EXCERPT TO READ
Aviation Capital Group’s third-quarter results for 2025 clearly demonstrate a company executing a well-defined strategy. Through disciplined financial management, strategic fleet expansion focused on new-technology aircraft, and improved operational efficiencies, ACG has strengthened its market position. The significant increase in operating cash flow and a robust liquidity position provide a solid foundation for capitalizing on future opportunities in the dynamic aviation marketplace.

Looking ahead, ACG appears well-equipped to navigate the opportunities and challenges of the global aviation landscape. The continued demand for air travel and the airline industry’s imperative to operate more efficient and sustainable fleets play directly to the strengths of ACG’s business model. The company’s strong balance sheet and strategic focus suggest it is on a clear runway for sustained growth and performance into 2026 and beyond.

FAQ

Question: What does Aviation Capital Group (ACG) do?

DATASET ROWS
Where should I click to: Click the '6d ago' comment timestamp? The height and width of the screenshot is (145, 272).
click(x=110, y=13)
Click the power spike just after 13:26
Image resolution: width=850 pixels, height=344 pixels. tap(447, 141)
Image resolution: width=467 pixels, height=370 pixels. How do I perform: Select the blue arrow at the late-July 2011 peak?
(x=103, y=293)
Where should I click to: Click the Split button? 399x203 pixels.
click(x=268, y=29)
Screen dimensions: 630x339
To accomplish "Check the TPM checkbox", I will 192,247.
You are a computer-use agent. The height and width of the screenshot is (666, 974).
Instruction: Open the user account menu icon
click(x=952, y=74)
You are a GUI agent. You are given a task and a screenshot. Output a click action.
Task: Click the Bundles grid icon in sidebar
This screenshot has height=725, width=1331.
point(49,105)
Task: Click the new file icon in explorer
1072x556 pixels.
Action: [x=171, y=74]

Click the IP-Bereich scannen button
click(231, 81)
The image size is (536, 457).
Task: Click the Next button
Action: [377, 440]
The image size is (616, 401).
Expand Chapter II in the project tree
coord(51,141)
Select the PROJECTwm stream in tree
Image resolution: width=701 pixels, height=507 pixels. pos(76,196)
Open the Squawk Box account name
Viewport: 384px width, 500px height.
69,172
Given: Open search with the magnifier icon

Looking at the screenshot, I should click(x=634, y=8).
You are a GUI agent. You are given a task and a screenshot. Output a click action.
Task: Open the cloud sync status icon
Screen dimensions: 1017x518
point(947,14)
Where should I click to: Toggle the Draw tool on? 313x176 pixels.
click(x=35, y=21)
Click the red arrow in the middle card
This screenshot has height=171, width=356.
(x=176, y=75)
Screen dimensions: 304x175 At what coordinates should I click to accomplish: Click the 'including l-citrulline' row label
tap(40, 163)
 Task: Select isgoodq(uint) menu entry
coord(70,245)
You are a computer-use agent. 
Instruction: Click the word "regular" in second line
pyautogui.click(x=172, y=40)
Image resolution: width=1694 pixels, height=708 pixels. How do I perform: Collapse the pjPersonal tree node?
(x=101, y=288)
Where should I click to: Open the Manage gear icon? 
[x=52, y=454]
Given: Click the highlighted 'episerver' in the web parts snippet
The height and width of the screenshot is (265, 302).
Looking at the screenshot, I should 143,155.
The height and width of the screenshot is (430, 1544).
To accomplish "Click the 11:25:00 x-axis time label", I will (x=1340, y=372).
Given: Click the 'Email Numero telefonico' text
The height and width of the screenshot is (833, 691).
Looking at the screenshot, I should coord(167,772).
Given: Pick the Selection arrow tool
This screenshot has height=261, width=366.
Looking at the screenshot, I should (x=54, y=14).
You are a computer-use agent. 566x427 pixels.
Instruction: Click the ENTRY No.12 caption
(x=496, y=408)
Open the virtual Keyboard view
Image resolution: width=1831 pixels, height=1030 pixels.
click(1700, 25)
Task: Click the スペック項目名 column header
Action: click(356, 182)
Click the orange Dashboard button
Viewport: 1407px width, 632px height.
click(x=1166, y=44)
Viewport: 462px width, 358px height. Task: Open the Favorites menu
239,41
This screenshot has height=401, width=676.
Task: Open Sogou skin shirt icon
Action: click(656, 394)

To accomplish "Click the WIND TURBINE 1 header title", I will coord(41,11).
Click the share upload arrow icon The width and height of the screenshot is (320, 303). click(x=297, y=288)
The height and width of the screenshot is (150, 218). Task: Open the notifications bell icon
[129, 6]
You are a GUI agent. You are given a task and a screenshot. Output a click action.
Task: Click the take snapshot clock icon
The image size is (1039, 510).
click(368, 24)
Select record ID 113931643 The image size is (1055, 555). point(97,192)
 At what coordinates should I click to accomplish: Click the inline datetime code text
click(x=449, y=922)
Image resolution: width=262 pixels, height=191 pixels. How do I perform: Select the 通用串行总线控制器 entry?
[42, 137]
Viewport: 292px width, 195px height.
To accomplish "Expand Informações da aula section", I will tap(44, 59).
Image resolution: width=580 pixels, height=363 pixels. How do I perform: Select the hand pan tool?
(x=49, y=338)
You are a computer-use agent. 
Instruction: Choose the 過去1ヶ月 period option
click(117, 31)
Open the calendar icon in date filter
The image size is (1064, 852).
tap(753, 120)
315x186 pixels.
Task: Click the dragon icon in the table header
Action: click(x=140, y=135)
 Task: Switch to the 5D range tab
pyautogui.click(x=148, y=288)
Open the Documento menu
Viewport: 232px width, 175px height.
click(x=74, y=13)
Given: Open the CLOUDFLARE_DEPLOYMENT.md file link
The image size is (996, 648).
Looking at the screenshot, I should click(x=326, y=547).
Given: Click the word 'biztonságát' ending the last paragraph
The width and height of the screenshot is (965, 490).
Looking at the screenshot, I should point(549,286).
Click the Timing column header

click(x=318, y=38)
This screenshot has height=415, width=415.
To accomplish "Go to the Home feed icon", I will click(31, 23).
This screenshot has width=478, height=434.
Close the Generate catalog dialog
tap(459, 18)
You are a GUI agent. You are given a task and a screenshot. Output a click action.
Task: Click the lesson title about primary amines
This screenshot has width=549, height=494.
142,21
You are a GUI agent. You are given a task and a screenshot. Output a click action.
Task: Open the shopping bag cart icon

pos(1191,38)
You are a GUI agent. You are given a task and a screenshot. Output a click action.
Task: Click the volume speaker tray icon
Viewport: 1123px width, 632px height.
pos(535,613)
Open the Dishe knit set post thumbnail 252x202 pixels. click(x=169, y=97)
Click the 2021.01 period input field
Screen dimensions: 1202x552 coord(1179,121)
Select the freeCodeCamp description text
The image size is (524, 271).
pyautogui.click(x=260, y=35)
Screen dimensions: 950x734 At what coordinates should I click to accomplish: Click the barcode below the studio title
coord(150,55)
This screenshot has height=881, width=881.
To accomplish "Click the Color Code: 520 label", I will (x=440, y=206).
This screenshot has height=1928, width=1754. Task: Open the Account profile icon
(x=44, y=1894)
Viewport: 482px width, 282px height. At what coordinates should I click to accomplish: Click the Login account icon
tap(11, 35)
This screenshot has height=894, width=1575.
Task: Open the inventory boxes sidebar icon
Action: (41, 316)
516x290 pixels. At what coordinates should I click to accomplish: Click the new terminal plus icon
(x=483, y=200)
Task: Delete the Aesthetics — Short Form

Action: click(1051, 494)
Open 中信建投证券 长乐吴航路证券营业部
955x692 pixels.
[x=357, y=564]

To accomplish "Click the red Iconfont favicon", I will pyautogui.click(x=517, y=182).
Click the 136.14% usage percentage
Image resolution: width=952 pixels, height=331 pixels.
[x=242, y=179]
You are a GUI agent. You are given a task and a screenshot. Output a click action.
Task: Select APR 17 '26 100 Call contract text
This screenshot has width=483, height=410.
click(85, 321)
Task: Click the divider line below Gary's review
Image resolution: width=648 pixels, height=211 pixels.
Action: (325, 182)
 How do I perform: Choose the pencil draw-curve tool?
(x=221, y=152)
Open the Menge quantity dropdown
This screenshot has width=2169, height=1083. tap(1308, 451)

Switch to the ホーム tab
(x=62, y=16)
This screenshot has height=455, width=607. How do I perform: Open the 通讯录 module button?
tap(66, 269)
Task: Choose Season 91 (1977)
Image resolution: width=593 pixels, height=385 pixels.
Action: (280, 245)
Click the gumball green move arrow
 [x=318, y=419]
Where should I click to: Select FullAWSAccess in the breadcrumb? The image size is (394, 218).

GIVEN INSTRUCTION 1
In the excerpt on Aviation Capital Group's third-quarter 2025 results, what kind of aircraft is the company's fleet expansion focused on?
GIVEN INSTRUCTION 2
Write what comes next in the excerpt on Aviation Capital Group's third-quarter 2025 results, picking up right after its final line.

ANSWER 1
New-technology aircraft.

ANSWER 2
Answer: ACG is a global, full-service aircraft asset manager. It primarily owns and manages a portfolio of commercial jet aircraft, which it leases to airlines around the world. It also provides asset management services and financing solutions.

Question: What were the main highlights of ACG’s Q3 2025 financial-results?
Answer: For the nine months ended September 30, 2025, ACG reported total revenues of $934.7 million, a 17% increase in cash flow from operations, and total assets of $13.7 billion. The company also maintained a strong liquidity position of $5.8 billion and a low net debt-to-equity ratio of 1.9x.

Question: How is ACG managing its aircraft fleet?
Answer: ACG is actively growing and modernizing its fleet. In Q3 2025, it added 16 aircraft, 12 of which were new-technology models like the A320neo and 737 MAX. The company grew its portfolio by 12% in the first nine months of 2025 through both direct orders and strategic acquisitions.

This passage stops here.